Newspapers are the documenters of the history and stories that make our hometowns special. Where else will you find the stories of local heroes, births, deaths and marriages alongside the chronicling of local zoning questions, street closings, crime activity and civic debates?
An important role of local newspapers is keeping the dilberations of our elected bodies before the people. Most people don’t have the time or inclinations to sit through a city council or school board meeting. We rely on the eyes and ears of local reporters and their editors to synthesize what happens and report back to the community.
In a society where it’s often too easy to sit on the sidelines and let others do the work of government, newspapers keep our residents informed about how the wheels of government are turning. They help assure transparency in government by keeping the actions of our elected bodies in front of their constituents.

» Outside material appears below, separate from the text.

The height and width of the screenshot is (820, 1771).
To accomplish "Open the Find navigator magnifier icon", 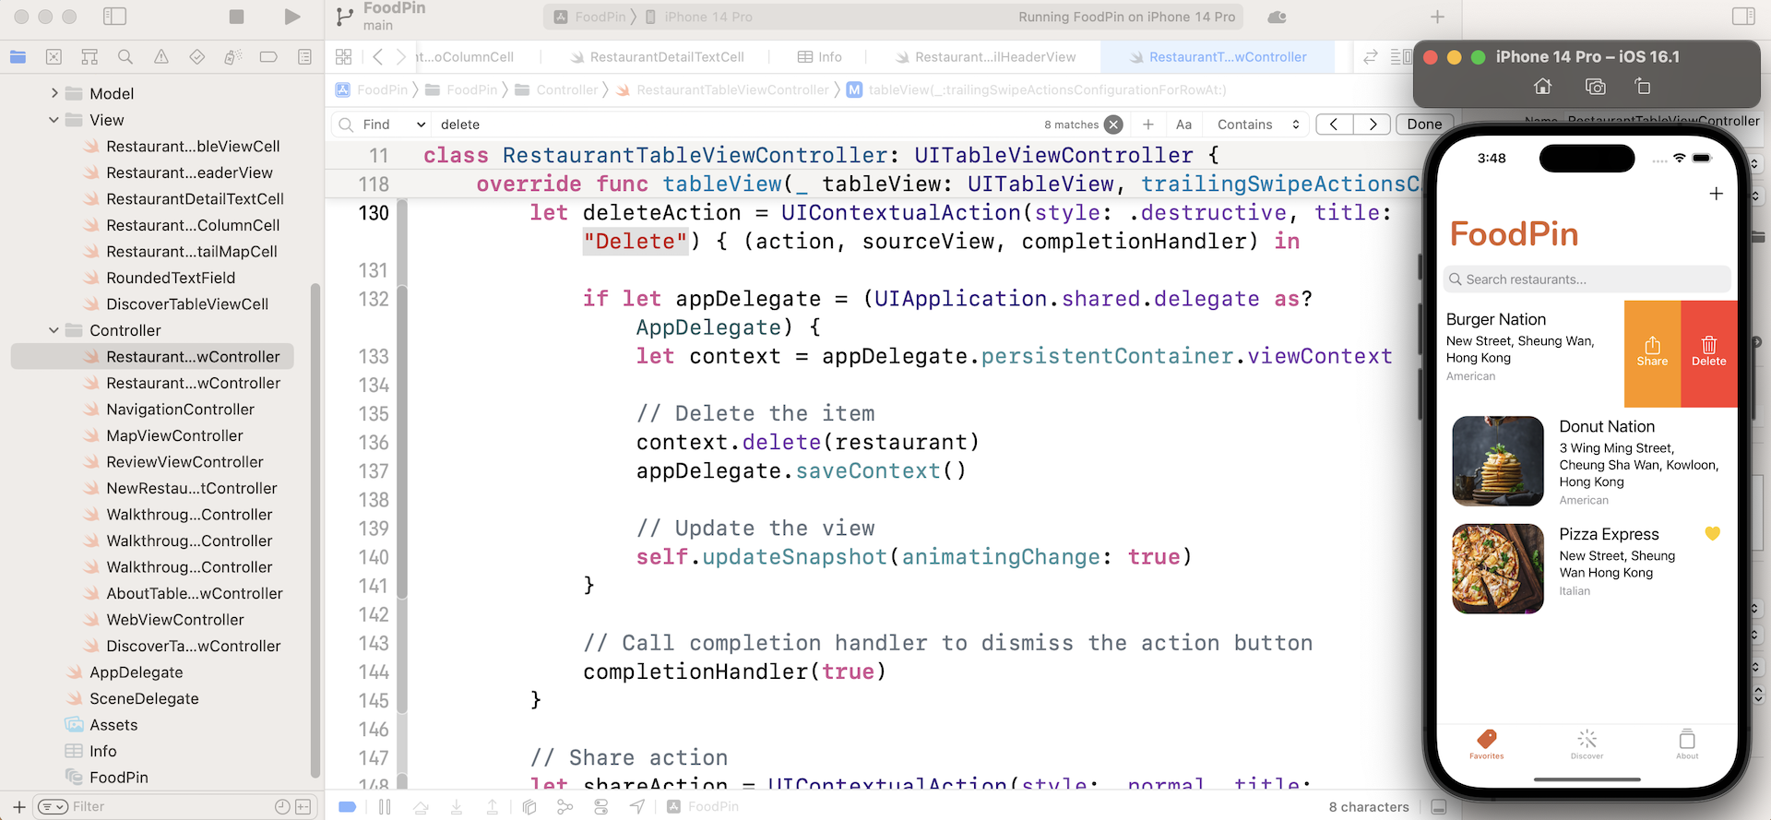I will click(125, 57).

Admittedly, newspapers have seen their share of challenges in recent years. Readers are getting more and more accustomed to user-generated Internet news outlets bringing news directly to them without the filter of reporters who are trained to ask questions and to check their facts. But local newspapers are meeting this challenge by marrying the traditional print papers with new online versions that meet the needs of junkies of all types.
Newspapers are a key to the success of our hometowns and bringing democracy to the front steps of our residents’ homes. Celebrate National Newspaper Week Oct. 4-10 and recognize the importance of your local hometown paper.
Editor’s note: The writer is the executive director of the Municipal Association of South Carolina.